Ainda calado, avalio a estranheza dessa situação toda. Preciso ter certeza que é isso mesmo que ela quer. Afinal, não era exatamente isso que eu queria? Então por que me sinto tão frustrado? Ouvi-la falar da nossa noite juntos de forma tão irrelevante me deixa mais perturbado do que quero admitir.

- Tem certeza? - pergunto, finalmente.

- Sim.

- Então... continuamos amigos de onde paramos quatro anos atrás?

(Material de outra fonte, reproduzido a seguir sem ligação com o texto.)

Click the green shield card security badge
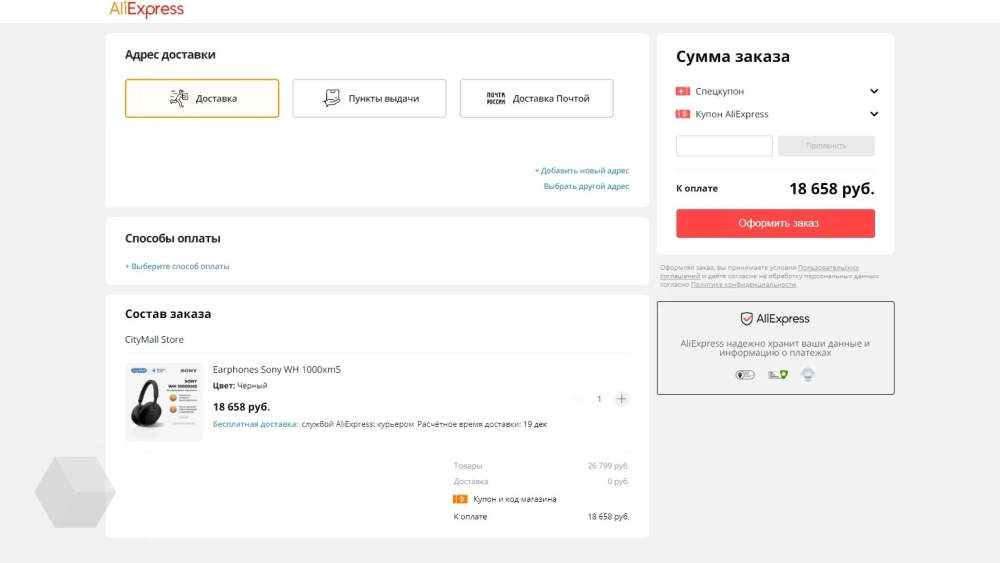click(x=777, y=375)
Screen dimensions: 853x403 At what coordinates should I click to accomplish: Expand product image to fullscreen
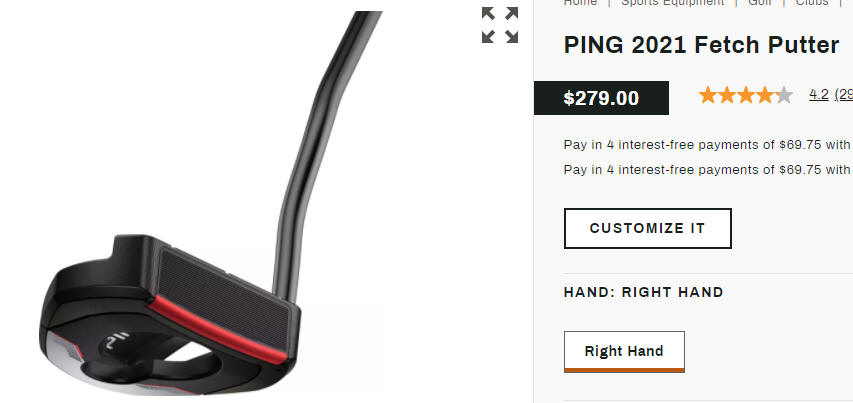click(499, 25)
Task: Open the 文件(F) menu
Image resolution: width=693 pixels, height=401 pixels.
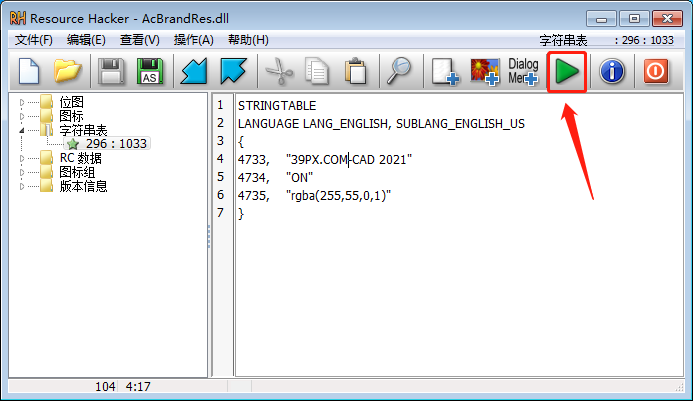Action: pos(34,40)
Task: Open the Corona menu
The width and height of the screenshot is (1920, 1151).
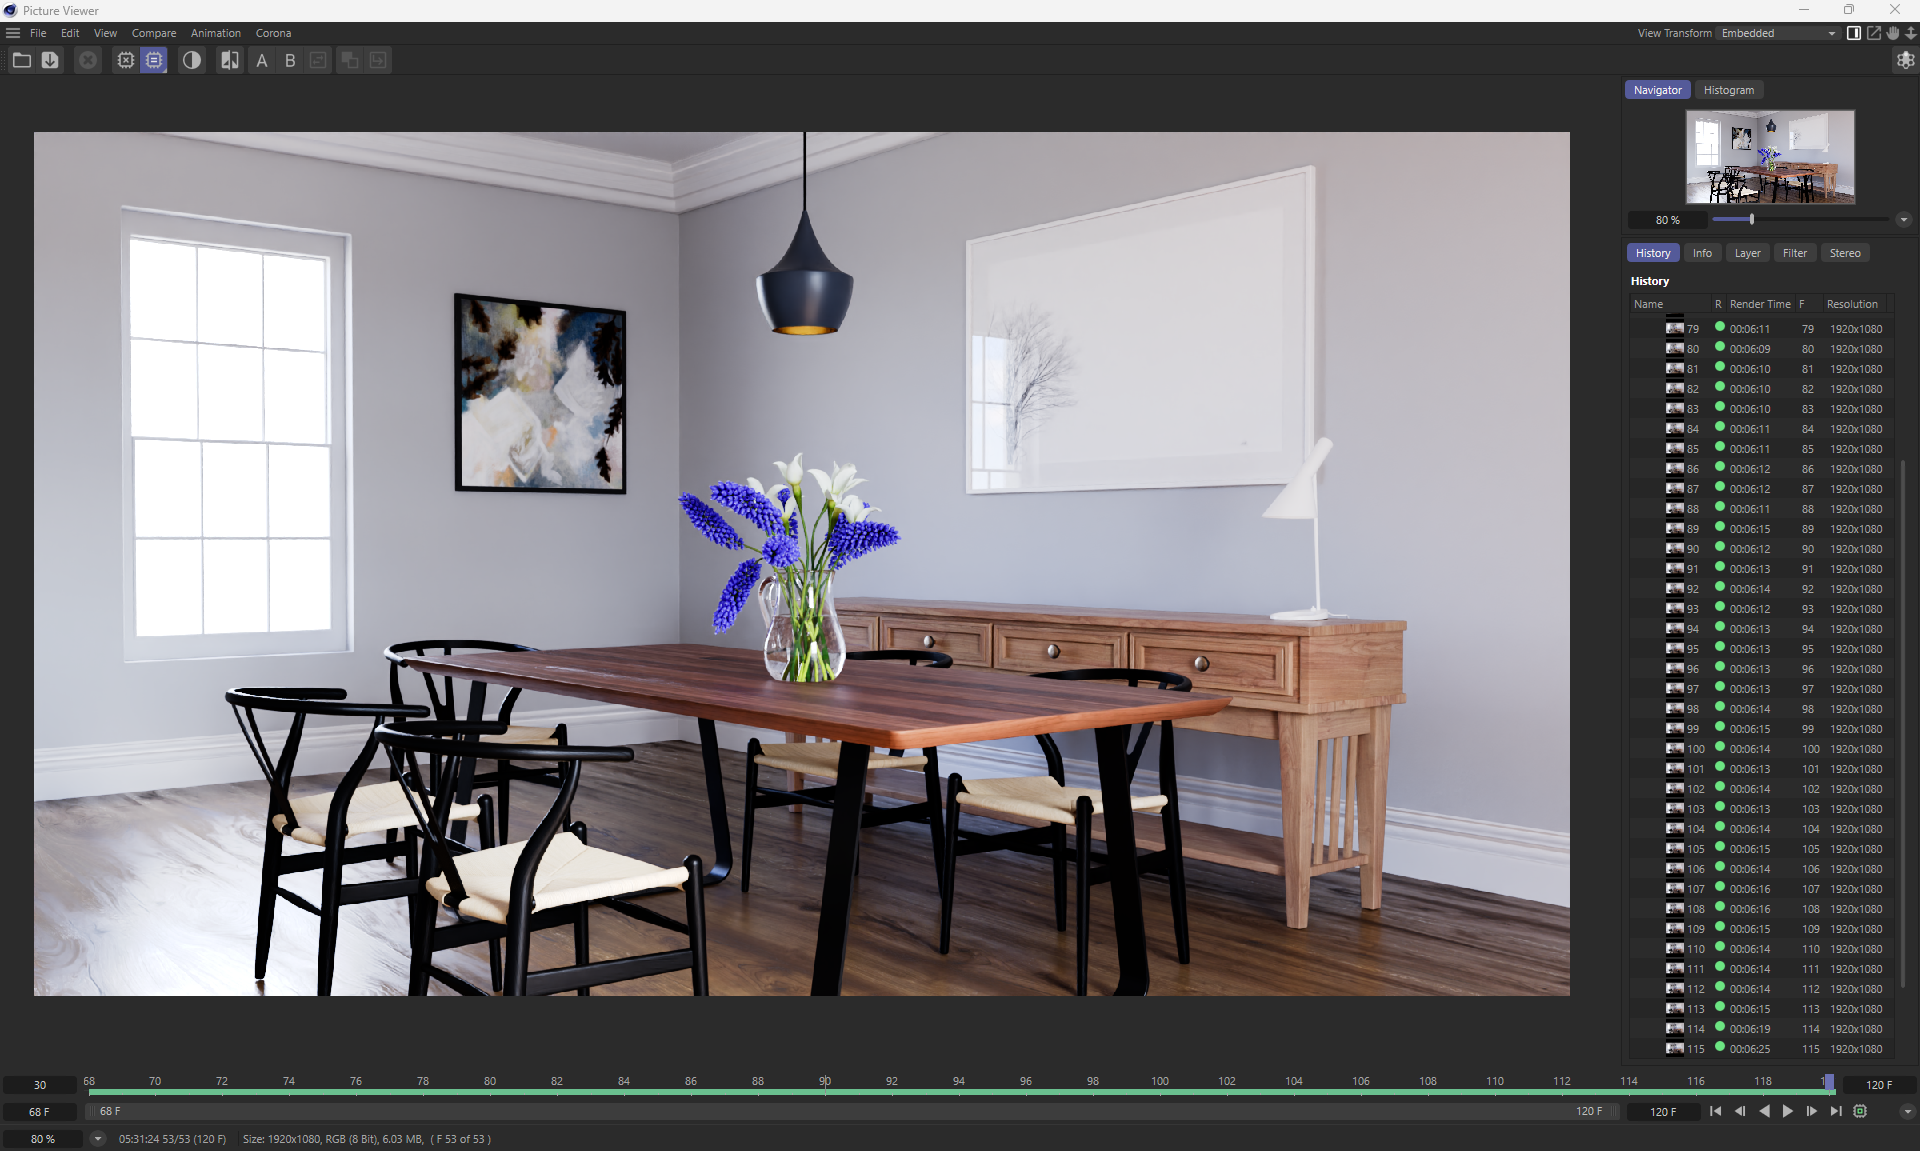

- Parece perfeito pra mim. - seu sorriso é mais genuíno quando ela diz isso.

- Tudo bem. - O que mais eu poderia dizer?

- Obrigada.

Julia suspira aliviada e não se esforça para esconder isso.

De alguma forma, me sinto do mesmo jeito. Tudo ficará bem agora. Ao menos, essa parte da completa confusão que me meti.

- Você precisa de carona? - pergunto, preocupado por algum estranho motivo.

- Não. Eu tenho meu carro. Obrigada.

- Julia. - uma voz a chama, e olhamos ao mesmo tempo para o tal Dave. - Posso te ensinar o aquele drink agora. Se você quiser.

- Hã... claro. - Julia, responde.

O sorriso que ele abre em resposta me da todas as pistas para saber que ele quer fazer mais que ensinar shots. E isso traz a tona meu lado possessivo e ciumento. Como se a noite de ontem - aquela que eu prometi esquecer ha alguns minutos atrás - me desse algum direito sobre Julia.

- Eu preciso voltar ao trabalho - Julia me diz, com um sorriso doce.

- Claro. Vai lá. Os caras estão aqui?

- No escritório.

- Vou até lá falar com eles.

Julia acena e eu levanto do banco. Deixo uma nota sobre o balcão antes de me virar para sair.

- Hum... Jude?

Ao ouvir sua voz, ergo o olhar. E por um momento, desejo que ela queira dizer que quer esquecer toda essa história de esquecer. Como isso pode ficar mais confuso?

- São apenas três dólares. - olho confuso, e ela arrasta de volta a nota que eu havia acabado deixar para pagar minha cerveja. Olho pra ela e vejo que é uma nota de cinquenta dólares. Balanço a cabeça, e troco por outra mais baixa.

Julia sorri. - Obrigada.

Vou em direção ao escritório dos caras, mas desisto. Faço meu caminho até a saída. Não quero jogar conversa fora agora, e muito menos aguentar a inquisição de Ron, que com certeza vai querer saber se já resolvi as coisas com Julia.

Tudo que quero agora é um banho e depois ir pra minha cama. Eu deveria estar feliz, afinal de contas nossa amizade está a salvo. Julia não está aborrecida ou triste, e nem tentando me afastar.

Eu preciso de você. Suas palavras voltam e voltam a minha mente.

Inferno!

Por que estou com esse sentimento estranho de que na verdade nada foi resolvido lá dentro?

A verdade é que eu preciso dela também.